Text provided –
Wednesday, April 19, 2006

cleanup reprint: poem writ about the group

note: this post furst appeared on 3/16/2005. i am deletin the ole one to git rid of the filthy lanks in the comments. i plan to do this fer a while till i git it all cleaned up. thankee fer yer indulgents.

yesterdy i tride to git back up on the horse name of life n pinions of buddy don, hillbilly. bout halfway thru i real eyesed how i wood need fer folks to be able to see a poem i writ fer n read to the group, witch twuz a parody of us all n menchuned the twelve mos reglar members. so today, i figgerd twood be rite to type it in fer ye. i caint find innythang of it but the handwrit draft, but tiz close a nuff fer ye to git a lil idee how we wuz.

i wish i could find the final vershun on a counta how i had writ a lil pre-ambull to splain bout how henry mouffette wonted to start a literairy movement (lack a bowel movement, only made out of wurds). he figgerd our movement could be so major, twood be 'Beyond Tijuana.' it seemed lack a good rhymin challenge n i wonted to poke a lil fun at us all n i wonted to announce how i wuz a'gone try to wurk on a novel in sted of trine to write entertainin lil pieces each week, witch the odd thang bout that is how back then i felt a shamed of myself fer panderin to the audients, but now seems lack them 'panderin stories' wuz the bes thangs i writ fer the group.

but a nuff of that. without futher ado (or eggscuses), heres the poem:

Beyond Tijuana

When that Friday with his hours creeping
The drought of work week has left sleeping
And bathéd each bird beak with sweet liquor
From which a bird brain drunk can be assured,
Then swarm together at somebody's nest
A flock of chirping birds that ought to rest.

Exercise requirements –
1) In the blog post about the group's poem, rewrite the paragraph beginning "i wish i could find the final vershun" as a list of its main facts, in standard English.
2) Answer these questions from the blog post about the group's poem.
(a) On what date did the post first appear?
(b) How many of the group's most regular members does the poem mention?
(c) What did Henry Mouffette want to start?
3) Resume the poem in the blog post about the group, picking up after the line "A flock of chirping birds that ought to rest."

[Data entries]
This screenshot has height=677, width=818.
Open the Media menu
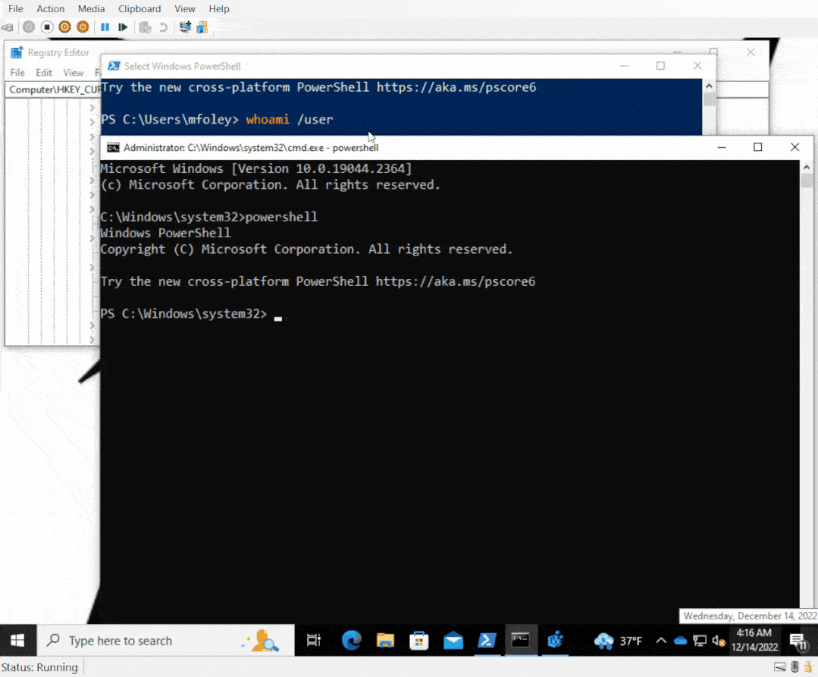coord(91,8)
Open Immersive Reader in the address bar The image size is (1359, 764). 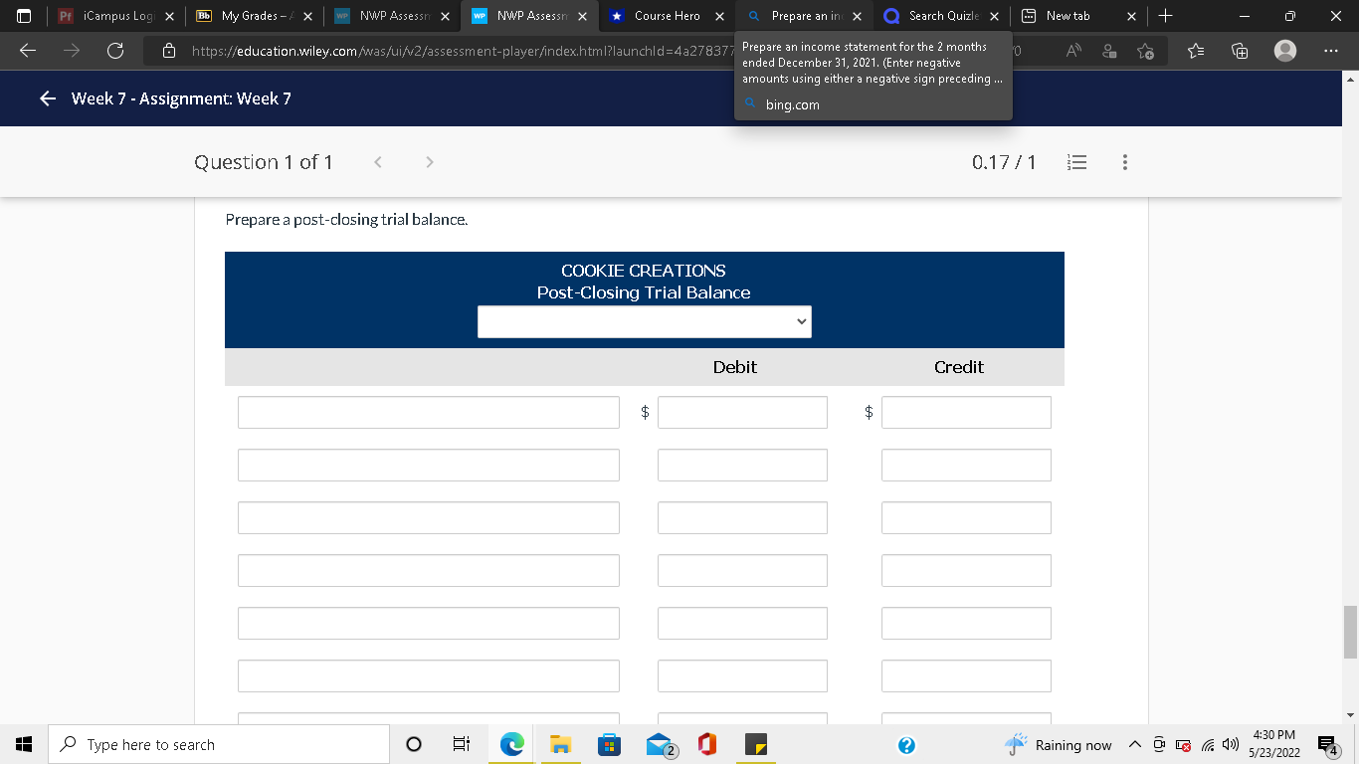pos(1109,51)
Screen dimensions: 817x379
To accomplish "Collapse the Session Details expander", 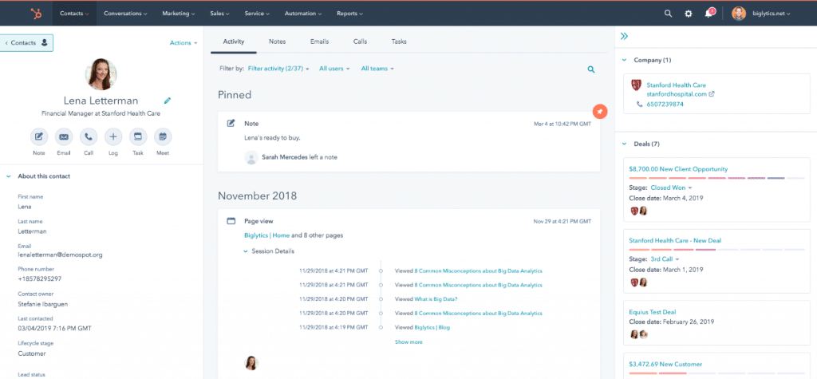I will pyautogui.click(x=246, y=251).
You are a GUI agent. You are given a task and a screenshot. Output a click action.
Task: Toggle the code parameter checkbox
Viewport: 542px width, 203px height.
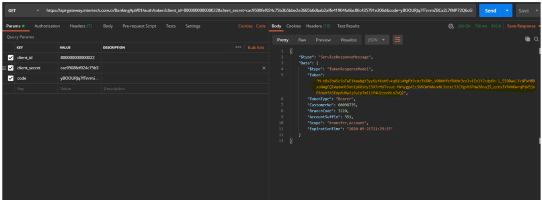coord(11,79)
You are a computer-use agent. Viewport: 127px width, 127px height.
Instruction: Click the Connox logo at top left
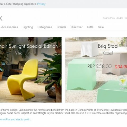(1, 19)
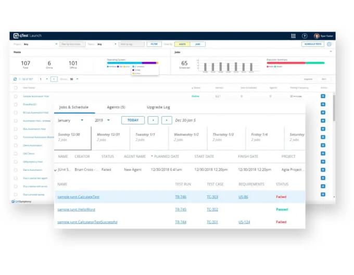Open the apps grid menu
Image resolution: width=354 pixels, height=275 pixels.
tap(293, 36)
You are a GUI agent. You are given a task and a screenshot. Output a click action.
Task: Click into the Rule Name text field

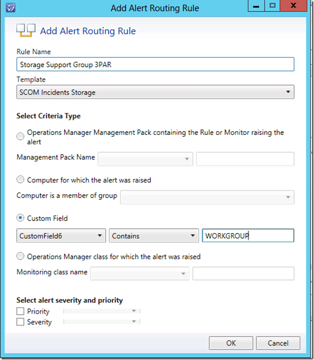pyautogui.click(x=155, y=64)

Answers by task –
1)
- The writer wishes the final version of the poem could be found, because it had a short preamble.
- The preamble explained that Henry Mouffette wanted to start a literary movement, jokingly compared to a bowel movement made of words.
- He thought the movement could be so major that it would be "Beyond Tijuana."
- The writer saw this as a good rhyming challenge and wanted to poke a little fun at everyone in the group.
- The writer also wanted to announce a plan to work on a novel instead of writing entertaining short pieces each week.
- Back then the writer felt ashamed of pandering to the audience, but now those "pandering stories" seem to be the best things the writer wrote for the group.

2)
(a) 3/16/2005
(b) Twelve
(c) A literary movement

3)
Their number is not constant week to week
For few are they who always show the beak
Yet of these few I now propose to speak.

And to those feathered friends that I leave out,
I only wonder what you cry about,
Since those I mention are the foolish birds
Who weekly wound us with their witless words.

Of these I've chosen twelve to call by name
Though many others prob'ly are fair game,
Yet none so richly do deserve the blame
Of helping American literature go lame.

A Hawk(1) there was and that a worthy bird
Who could despise the lowly grubbing herd
While perched atop an A-frame by the lake
A'sipping on a beer and chewing steak

His lady was a lovely Chickadee(2)
Who rarely sang a note that we could see
And who was always cheerful, kind and good,
Which led some to believe her made of wood

Then too there was a great big Jewish Crow(3)
Who often would admit he did not know
Why one should struggle just to write a 'pome'
Since he wrote two or three while driving home.

His wife she was a Raven(4) black and sleek
Who struggled to write 'pomes' but was too meek
To read them out to birds who'd only squawk --
Besides, she feared the censure of the Hawk.

Not so the brainy Buzzard(5) who would read
The rotten shreds of flesh on which he claimed to feed,
While saying he would never, ever tease
The authors of autobiographies.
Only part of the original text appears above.